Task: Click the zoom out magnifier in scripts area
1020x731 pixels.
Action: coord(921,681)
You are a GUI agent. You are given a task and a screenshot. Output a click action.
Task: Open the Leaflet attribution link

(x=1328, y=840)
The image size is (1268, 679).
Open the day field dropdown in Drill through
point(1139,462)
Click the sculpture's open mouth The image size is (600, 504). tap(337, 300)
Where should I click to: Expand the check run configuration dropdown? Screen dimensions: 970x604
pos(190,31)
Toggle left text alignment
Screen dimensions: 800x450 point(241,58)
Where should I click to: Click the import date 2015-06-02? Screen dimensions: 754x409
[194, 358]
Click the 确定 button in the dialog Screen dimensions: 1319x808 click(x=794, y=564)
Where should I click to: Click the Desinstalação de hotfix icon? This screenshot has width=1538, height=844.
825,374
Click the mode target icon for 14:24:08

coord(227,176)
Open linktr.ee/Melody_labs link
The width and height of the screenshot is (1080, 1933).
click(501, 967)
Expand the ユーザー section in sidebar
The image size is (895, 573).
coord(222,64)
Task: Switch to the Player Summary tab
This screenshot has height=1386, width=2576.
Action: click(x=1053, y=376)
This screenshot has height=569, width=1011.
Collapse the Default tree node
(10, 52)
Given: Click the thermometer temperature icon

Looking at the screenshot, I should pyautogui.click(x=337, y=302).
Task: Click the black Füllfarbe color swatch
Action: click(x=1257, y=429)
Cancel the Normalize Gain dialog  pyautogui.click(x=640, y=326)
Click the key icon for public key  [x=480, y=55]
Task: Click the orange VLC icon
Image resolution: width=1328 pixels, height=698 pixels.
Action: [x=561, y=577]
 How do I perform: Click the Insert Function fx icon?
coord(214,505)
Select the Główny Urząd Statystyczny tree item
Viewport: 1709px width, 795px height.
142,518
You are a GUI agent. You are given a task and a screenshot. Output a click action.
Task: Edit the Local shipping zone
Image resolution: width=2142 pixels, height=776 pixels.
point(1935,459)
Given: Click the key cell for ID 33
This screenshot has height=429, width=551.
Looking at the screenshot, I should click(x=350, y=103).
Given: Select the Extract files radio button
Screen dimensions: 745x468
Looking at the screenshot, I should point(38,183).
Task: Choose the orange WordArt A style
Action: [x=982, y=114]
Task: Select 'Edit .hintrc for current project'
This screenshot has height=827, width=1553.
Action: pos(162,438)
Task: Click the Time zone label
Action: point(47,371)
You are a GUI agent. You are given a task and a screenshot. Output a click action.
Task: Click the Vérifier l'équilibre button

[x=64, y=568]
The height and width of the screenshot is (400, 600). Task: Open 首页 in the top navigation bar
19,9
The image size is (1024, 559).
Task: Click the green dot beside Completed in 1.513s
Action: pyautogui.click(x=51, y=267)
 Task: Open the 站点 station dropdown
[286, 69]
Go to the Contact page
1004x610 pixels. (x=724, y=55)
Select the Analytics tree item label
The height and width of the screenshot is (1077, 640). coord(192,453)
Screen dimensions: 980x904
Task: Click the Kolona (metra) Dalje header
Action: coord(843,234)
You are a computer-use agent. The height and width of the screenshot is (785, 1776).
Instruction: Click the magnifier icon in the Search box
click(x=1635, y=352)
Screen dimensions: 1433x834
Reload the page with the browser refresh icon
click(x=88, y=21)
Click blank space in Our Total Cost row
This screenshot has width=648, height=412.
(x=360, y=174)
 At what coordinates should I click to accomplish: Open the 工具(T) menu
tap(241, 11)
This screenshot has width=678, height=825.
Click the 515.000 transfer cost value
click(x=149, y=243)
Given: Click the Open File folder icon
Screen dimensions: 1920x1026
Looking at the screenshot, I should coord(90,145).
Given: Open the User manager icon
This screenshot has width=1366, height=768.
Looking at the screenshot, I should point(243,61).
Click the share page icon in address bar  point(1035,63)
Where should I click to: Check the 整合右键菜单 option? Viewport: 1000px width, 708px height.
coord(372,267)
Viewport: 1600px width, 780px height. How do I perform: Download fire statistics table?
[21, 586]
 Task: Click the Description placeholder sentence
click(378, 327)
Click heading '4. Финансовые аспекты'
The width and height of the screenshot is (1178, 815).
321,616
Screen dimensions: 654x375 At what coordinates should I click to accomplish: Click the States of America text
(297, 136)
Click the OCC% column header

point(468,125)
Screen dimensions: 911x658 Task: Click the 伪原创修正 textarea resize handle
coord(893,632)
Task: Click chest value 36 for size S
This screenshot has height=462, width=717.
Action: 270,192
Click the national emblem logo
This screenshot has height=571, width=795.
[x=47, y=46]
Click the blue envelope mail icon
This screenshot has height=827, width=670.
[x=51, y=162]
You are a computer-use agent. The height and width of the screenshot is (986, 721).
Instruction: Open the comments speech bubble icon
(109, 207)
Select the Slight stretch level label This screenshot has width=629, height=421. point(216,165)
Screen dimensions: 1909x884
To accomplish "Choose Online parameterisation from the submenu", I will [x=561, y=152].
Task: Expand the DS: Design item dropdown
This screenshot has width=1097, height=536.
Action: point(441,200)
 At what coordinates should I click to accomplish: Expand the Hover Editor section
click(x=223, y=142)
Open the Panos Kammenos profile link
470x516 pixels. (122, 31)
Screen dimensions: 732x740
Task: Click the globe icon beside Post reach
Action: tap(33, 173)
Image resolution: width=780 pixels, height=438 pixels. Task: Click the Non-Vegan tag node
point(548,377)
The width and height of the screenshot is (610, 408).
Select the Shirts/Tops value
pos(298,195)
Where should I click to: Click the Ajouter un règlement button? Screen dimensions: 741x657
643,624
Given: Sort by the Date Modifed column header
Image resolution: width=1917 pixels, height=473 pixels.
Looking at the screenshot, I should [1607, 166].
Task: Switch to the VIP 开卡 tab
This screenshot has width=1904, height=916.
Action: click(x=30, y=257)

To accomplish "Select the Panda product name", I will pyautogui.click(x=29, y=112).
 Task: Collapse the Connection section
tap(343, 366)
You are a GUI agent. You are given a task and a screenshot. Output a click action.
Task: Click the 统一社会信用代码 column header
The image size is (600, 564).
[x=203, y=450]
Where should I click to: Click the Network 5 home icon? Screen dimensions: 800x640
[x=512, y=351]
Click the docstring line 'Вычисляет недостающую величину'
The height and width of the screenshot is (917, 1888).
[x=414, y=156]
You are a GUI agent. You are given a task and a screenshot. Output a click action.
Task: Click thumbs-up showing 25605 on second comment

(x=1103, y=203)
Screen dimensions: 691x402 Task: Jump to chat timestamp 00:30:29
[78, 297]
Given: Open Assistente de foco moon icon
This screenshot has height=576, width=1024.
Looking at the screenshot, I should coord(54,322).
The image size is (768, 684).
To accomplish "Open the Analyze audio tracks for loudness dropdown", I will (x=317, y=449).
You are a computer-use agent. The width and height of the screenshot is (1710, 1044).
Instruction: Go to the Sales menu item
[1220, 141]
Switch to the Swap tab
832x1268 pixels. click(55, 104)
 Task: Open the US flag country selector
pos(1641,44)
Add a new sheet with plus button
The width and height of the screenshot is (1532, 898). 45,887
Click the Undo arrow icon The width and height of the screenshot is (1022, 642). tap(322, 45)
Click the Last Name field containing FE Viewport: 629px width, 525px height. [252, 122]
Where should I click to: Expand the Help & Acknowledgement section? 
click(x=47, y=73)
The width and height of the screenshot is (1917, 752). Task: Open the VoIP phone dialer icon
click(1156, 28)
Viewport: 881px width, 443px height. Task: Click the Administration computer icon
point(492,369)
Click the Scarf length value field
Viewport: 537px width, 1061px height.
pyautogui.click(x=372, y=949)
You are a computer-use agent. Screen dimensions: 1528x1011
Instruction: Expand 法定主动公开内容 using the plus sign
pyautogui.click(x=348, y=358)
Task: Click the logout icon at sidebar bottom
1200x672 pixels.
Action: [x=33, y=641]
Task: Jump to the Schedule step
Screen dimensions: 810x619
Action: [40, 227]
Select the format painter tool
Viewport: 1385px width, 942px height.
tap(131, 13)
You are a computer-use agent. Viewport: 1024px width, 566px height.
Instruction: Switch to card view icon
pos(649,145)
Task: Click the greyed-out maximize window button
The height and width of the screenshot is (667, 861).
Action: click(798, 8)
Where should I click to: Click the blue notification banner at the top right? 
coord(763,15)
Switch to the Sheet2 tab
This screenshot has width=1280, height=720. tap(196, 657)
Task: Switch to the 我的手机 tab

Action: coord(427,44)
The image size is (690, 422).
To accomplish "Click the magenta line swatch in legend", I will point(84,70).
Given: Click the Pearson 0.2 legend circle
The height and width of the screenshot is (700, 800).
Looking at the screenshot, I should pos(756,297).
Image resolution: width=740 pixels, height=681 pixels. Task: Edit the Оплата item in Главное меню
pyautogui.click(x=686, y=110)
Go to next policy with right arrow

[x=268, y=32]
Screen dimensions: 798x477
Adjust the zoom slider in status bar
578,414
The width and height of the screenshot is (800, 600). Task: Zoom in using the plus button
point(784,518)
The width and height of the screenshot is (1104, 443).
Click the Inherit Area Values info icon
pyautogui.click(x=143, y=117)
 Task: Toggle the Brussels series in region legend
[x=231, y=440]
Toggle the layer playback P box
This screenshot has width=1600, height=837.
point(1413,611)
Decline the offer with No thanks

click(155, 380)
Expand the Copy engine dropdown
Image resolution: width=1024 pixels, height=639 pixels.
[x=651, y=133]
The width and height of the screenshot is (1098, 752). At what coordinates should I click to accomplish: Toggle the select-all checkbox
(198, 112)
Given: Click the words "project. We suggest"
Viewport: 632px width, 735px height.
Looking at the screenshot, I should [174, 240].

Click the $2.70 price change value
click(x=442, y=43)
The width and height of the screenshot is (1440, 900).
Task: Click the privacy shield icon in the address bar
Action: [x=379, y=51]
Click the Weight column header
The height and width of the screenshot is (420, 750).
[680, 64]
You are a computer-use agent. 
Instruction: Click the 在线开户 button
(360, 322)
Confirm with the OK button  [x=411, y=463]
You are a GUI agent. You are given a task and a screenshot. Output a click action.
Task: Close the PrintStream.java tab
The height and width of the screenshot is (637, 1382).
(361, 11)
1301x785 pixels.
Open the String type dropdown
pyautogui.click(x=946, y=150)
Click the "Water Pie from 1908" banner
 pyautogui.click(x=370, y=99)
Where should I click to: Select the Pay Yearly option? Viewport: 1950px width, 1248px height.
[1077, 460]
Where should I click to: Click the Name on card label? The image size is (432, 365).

•••••

Problem: All that belongs in your answer is the stretch of entries above from the line with "is (785, 1776)." through the line with "Click heading '4. Финансовые аспекты'", printed exactly.

Response below:
You are a computer-use agent. The height and width of the screenshot is (785, 1776).
Instruction: Click the magnifier icon in the Search box
click(x=1635, y=352)
Screen dimensions: 1433x834
Reload the page with the browser refresh icon
click(x=88, y=21)
Click blank space in Our Total Cost row
This screenshot has width=648, height=412.
(x=360, y=174)
 At what coordinates should I click to accomplish: Open the 工具(T) menu
tap(241, 11)
This screenshot has width=678, height=825.
Click the 515.000 transfer cost value
click(x=149, y=243)
Given: Click the Open File folder icon
Screen dimensions: 1920x1026
Looking at the screenshot, I should coord(90,145).
Given: Open the User manager icon
This screenshot has width=1366, height=768.
Looking at the screenshot, I should point(243,61).
Click the share page icon in address bar  point(1035,63)
Where should I click to: Check the 整合右键菜单 option? Viewport: 1000px width, 708px height.
coord(372,267)
Viewport: 1600px width, 780px height. How do I perform: Download fire statistics table?
[21, 586]
 Task: Click the Description placeholder sentence
click(378, 327)
Click heading '4. Финансовые аспекты'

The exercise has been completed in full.